What are your three top tips for business?

  • Define metrics that can easily be discussed amongteam members and educate those who don’t understand— business is better when everyone understands the goal.

  • Leverage those metrics to find and invest in efficiencies but don’t forget that investing in the crazy ideas is what got you to where you are.

  • Remember performance and impact isn’t always quantifiable. What is the best advice you have ever received? You can’t make impact without money. Of course we can all make small, every day impact on others around us without much money but if you really want to change the world you need money and a lot of it.
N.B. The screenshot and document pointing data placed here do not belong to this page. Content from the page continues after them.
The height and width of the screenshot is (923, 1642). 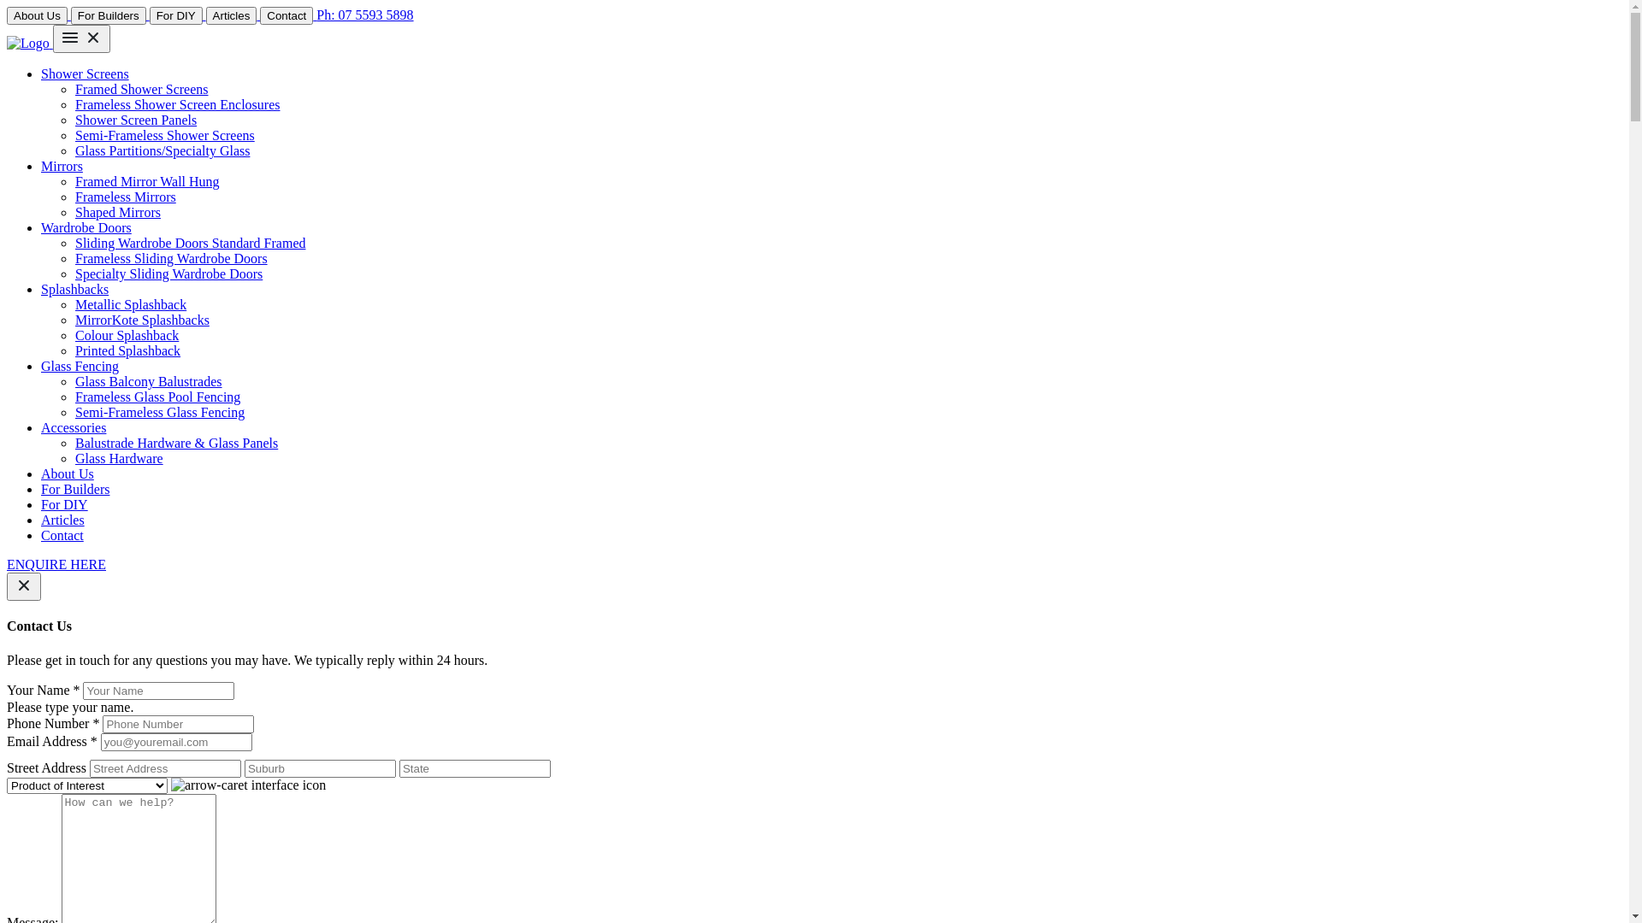 What do you see at coordinates (41, 227) in the screenshot?
I see `'Wardrobe Doors'` at bounding box center [41, 227]. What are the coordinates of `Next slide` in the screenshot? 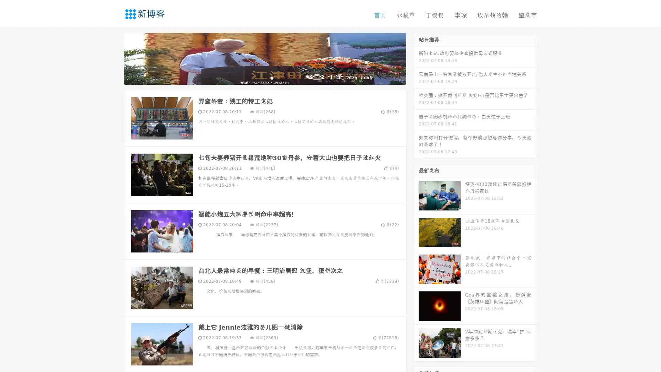 It's located at (416, 58). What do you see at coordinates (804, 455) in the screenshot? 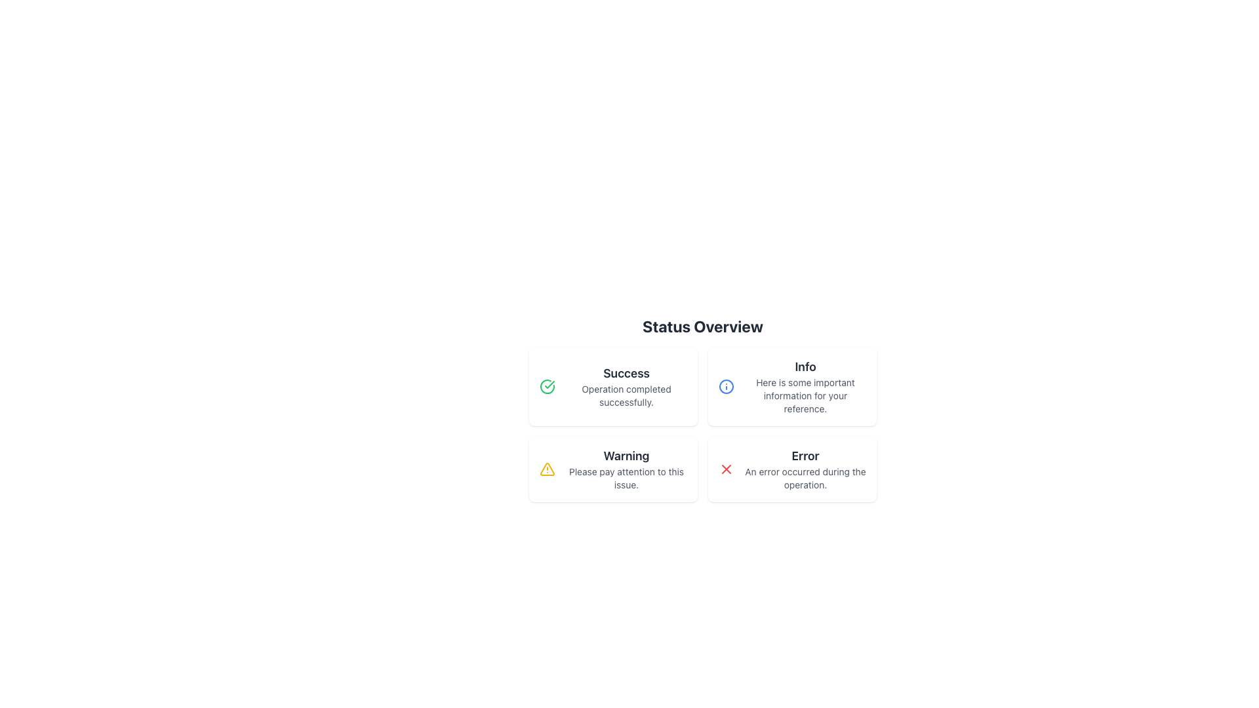
I see `the 'Error' text label located in the fourth card of the Status Overview layout, positioned above the descriptive text 'An error occurred during the operation.'` at bounding box center [804, 455].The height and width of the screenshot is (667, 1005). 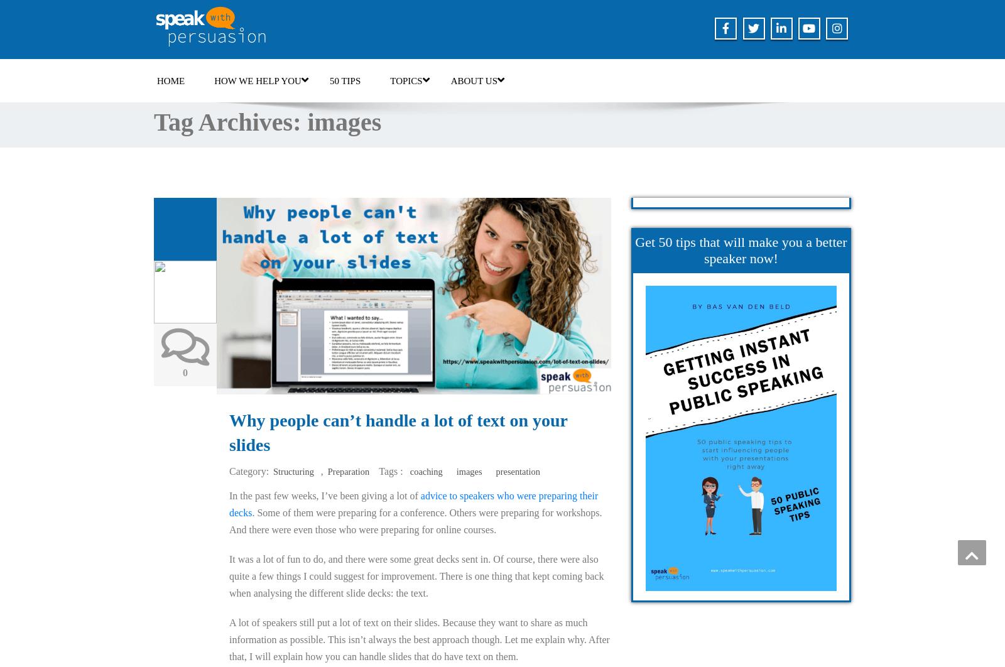 I want to click on '50 Tips', so click(x=328, y=81).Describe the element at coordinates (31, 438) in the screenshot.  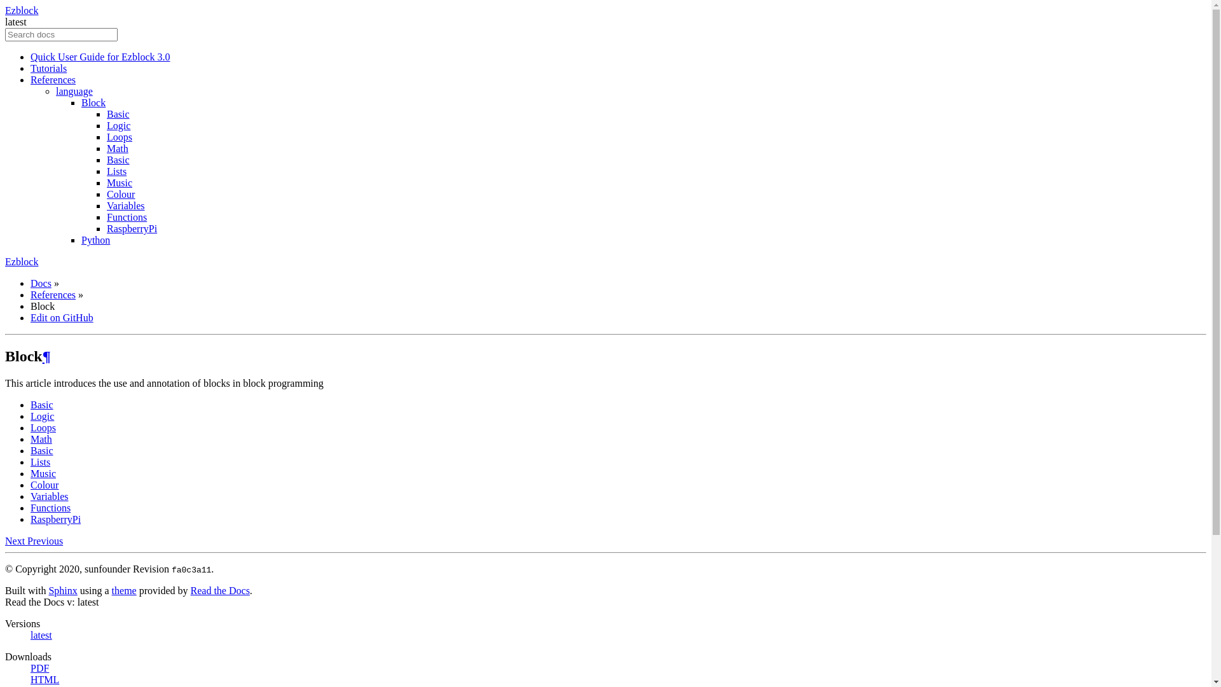
I see `'Math'` at that location.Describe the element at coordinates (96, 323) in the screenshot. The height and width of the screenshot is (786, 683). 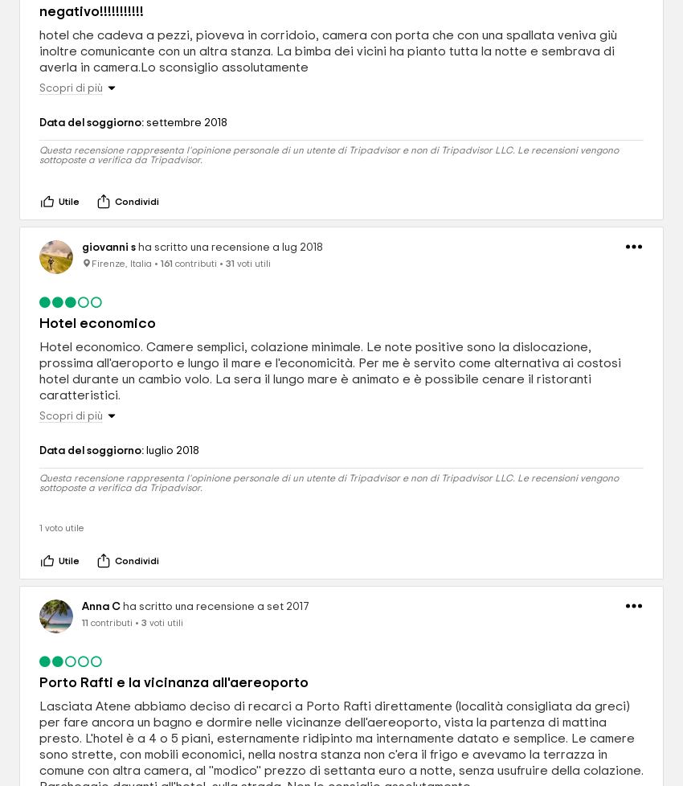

Being from a blue collar family, this piece of advice helped me change the way I think about money. Rather than having shame about asking for money or charging more money for work, as I think a lot of blue collar families raise their children—we’re taught it’s greedy and everyone should learn to just be happy with life with or without money, I began thinking about how much change I could make if I had more. Those six words set me free. If you weren’t a tech consultant, what would you be? A chef. In fact, I’m in the process of building my own permaculture farm in Colorado so that some day I can retire making my own food and cooking for people. Tell me something surprising about you? I picked up longboarding several years ago because I was traveling the world with very little money as I bootstrapped my work so I bought a longboard because, unlike a bike, I could take it on a plane as carry-on, I saved on Uber + Lyft, and I got exercise all in one addition to my life. I’ve since really come to love the sport and ride on a regular basis throughout NYC. What’s the piece of tech, other than your phone, that you couldn’t be without? Bose Headphones. I love music and I’m constantly listening to something.